文書抜粋
-*-

大阪で工場勤務しているYさんは、金融機関から送られてくる書類が届くたびに「心臓が止まる思いです」と話す。金融機関の書類を前に手が震えている。
「相続なんてするんやなかった」と後悔の日々だ。
Yさんの父は、大阪で長く上場会社に勤務。定年まで勤め上げて、退職後も妻に先立たれたが、悠々自適の生活だった。
そして3年前に父は死亡。自宅や預金などは、一人息子のYさんが相続した。
それから8カ月ほどしてからある金融機関から、手紙が届いた。
「督促状とあり、金を返済せよと通知してきた。父の名前も書いてあるが、借りた覚えのないもので、手違いかと金融機関に問い合わせると、借金があるという。あわてて会社を早退して、金融機関に出向きました」
父は実弟がかつて事業をしており、実弟のために4千万円の融資を受けたのだという。当初、実弟が借金の返済をしていたが父より先に死亡。
その後、父が年金から、金利だけを返済していたというのだ。その残額の返済を相続人のYさんに求めてきたのである。
「父は心臓病で急死。病院で『迷惑かけるかも……』とつぶやいていた。それがこの借金のことだったのかと気付いた」(Yさん)

-*-

保存データ
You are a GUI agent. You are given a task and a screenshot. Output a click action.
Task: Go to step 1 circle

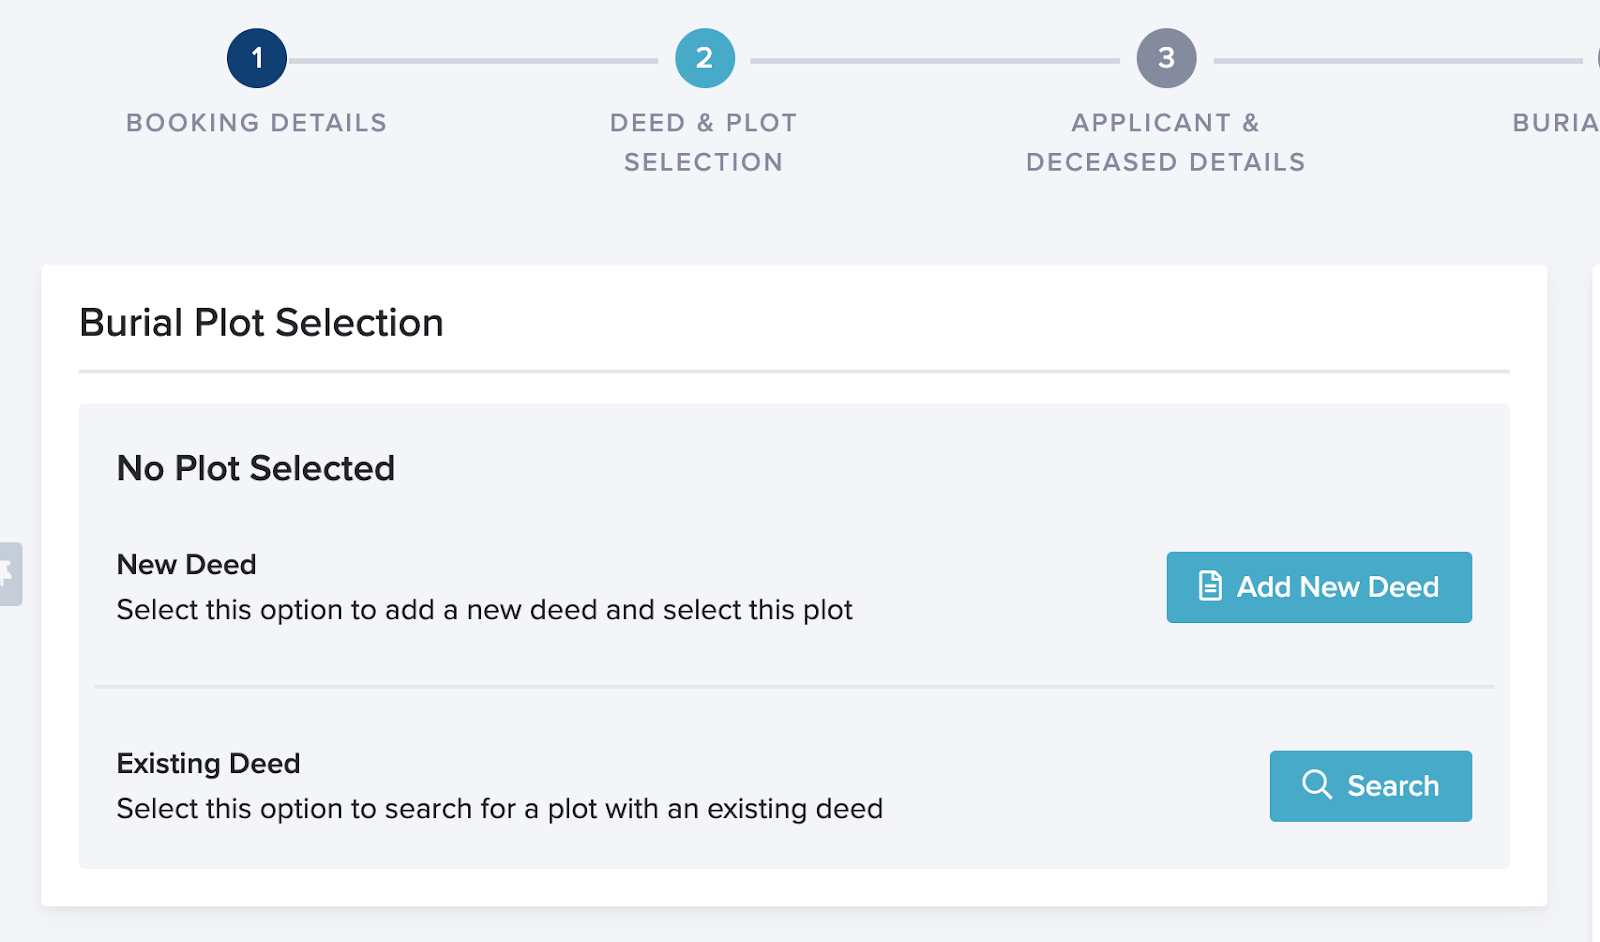[x=257, y=59]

-*-

やること
父の借金を相続したYさんについての記事の続きを、最後の一文の後から書きなさい。

解答例
父が亡くなり半年が過ぎ、その間は一円も返済がされていない。遅延損害金も含め、2500万円ほどの残債があるとわかった。
相続した父の遺産は、自身が購入していた自宅ローンの支払いの一部に充当するなどして、ほとんどが消えていた。全額返済できる余裕はなく、途方に暮れるYさん。
すると、数カ月後に金融機関は返済の意思がないと、自宅の競売を申し立てた。
「自宅を取られるとなれば、路頭に迷う。知り合いのツテで弁護士を紹介してもらい金融機関と交渉。返済の意思を示して競売を取り下げてもらった」
その後、会社員のYさんは給料から、当面月5万円ほどを返済に充てることで、金融機関に了解してもらった。だが、借金の残金からみれば、完済は程遠い。